“阁下似乎还未清楚,这只雪貂是在下的小宠。”
能让温言说出如此露骨的话,栖川也算是个人才了。白凛觉得栖川有赶超慕归枝的潜力,并衷心祈祷他不要往这个方向发展。
可惜,栖川听不到她的祈祷。
“哦?”栖川似笑非笑地看着温言,没有一丝退让的意思,“谁说她是你的?她自己承认了吗?”
闻言,温言微微一怔,一时竟说不出话了。
场面一时陷入死寂,一种压抑的沉默在二人之间弥漫。
顾初云被夹在中间,看看这个,又看看那个,虽然着急却又不敢出声,只能将目光落到雪貂的身上,暗暗祈求它能在此时做出点分散注意力的举动。
白凛觉得自己要是再不做点什么,顾初云就快崩溃了。
她也是。
于是她摸了摸毛茸茸的小肚子,有气无力地叫了两声。
“吱吱……吱吱……”
她想要传达的意思很简单——她饿了。
温言能听懂她的话,栖川也能猜到她的意思。二人同时看向这只哼哼唧唧的小雪貂,目光专注,沉默不语。
“……吱吱?”
你们倒是说点什么呀,就这么干看着吗?
白凛很尴尬,又拖长声音哼了起来,间或搭配一些揉肚子、翻身子的肢体语言。
几秒后,温言率先轻叹一声。
“罢了。先带她回宴席吧。”
栖川唇角微勾,近乎挑衅地对顾初云挑了下眉。
顾初云:“……你!”
温言垂眸看了白凛一眼,见她露出如释重负的眼神,终是没有再说什么,转身拂袖而去。
栖川在原地等了一会,见顾初云死盯着他,顿时明白了他的用意,于是讥讽一笑,也抱着雪貂走了出去。

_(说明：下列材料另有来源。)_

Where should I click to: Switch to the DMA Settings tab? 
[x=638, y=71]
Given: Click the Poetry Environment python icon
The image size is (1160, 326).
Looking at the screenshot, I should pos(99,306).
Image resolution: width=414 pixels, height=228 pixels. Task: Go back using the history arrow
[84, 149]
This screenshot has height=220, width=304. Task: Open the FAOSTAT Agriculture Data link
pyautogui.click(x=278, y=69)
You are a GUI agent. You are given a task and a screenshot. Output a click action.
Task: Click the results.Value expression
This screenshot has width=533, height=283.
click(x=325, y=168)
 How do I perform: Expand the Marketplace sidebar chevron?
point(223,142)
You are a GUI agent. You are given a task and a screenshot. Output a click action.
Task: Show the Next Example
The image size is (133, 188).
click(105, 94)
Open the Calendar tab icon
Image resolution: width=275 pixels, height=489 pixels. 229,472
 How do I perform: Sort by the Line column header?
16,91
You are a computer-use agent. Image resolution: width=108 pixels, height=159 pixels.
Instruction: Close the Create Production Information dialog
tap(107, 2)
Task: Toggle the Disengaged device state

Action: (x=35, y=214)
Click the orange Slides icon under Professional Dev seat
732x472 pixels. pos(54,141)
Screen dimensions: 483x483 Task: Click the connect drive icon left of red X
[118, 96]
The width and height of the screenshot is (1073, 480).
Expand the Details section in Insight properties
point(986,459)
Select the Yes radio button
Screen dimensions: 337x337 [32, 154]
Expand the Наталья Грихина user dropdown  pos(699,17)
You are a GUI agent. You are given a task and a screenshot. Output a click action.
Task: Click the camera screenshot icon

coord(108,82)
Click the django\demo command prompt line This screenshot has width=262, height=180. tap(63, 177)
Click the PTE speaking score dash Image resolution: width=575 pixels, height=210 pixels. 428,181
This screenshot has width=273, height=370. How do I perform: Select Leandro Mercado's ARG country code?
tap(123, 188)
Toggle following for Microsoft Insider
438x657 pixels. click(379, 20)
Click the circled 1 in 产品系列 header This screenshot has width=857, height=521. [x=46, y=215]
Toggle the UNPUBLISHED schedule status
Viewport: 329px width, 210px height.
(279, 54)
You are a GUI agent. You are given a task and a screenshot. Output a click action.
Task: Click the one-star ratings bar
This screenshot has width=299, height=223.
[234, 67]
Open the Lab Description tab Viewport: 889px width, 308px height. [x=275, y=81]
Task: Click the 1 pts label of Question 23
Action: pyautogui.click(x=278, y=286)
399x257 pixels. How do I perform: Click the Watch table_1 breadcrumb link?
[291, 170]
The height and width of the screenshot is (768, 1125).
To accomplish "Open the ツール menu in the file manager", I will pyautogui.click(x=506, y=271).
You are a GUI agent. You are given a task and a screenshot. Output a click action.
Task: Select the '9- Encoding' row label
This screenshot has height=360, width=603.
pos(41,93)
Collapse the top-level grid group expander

顾初云这才放心,她像押犯人似的,生怕栖川半路偷溜,于是也紧跟在他的身后,亦步亦趋,寸步不离。
很快,三人返回宴厅。
此时寿宴已经开始,席间觥筹交错,歌舞升平,欢声笑语,好不热闹。
温言回到坐席,却未动筷。只是眼睛半垂,长睫盖下,无声地看着席下的一举一动。
化为雪貂的白凛正被少年用一块柔软的绢布擦拭身体,她抬起前爪,时不时拍拍少年的手指,似乎正在指挥他该擦哪里;而少年也很温顺,从头至尾都很仔细,甚至连她的小爪缝都没有放过。
他们看起来非常亲密,仿佛已经相识许久。
这也是他选择妥协的原因。
那少年是她的朋友,她必然不希望他们之间发生冲突。
他也是这么想的。
他不想在她的心中留下不好的印象。
虽然最近……他似乎越来越控制不住自己了。
*
毛茸茸的吸水能力非常强。
白凛本以为随便抖两下就能把水给抖干了,没想到她折腾了半天还是感觉身上沉坠坠的,最后还是栖川跟蔚家丫鬟要了块绢布,才把她身上的水渍彻底擦干净了。
白凛甩了甩爪子,坐在一桌子的菜肴前,试图吃点什么。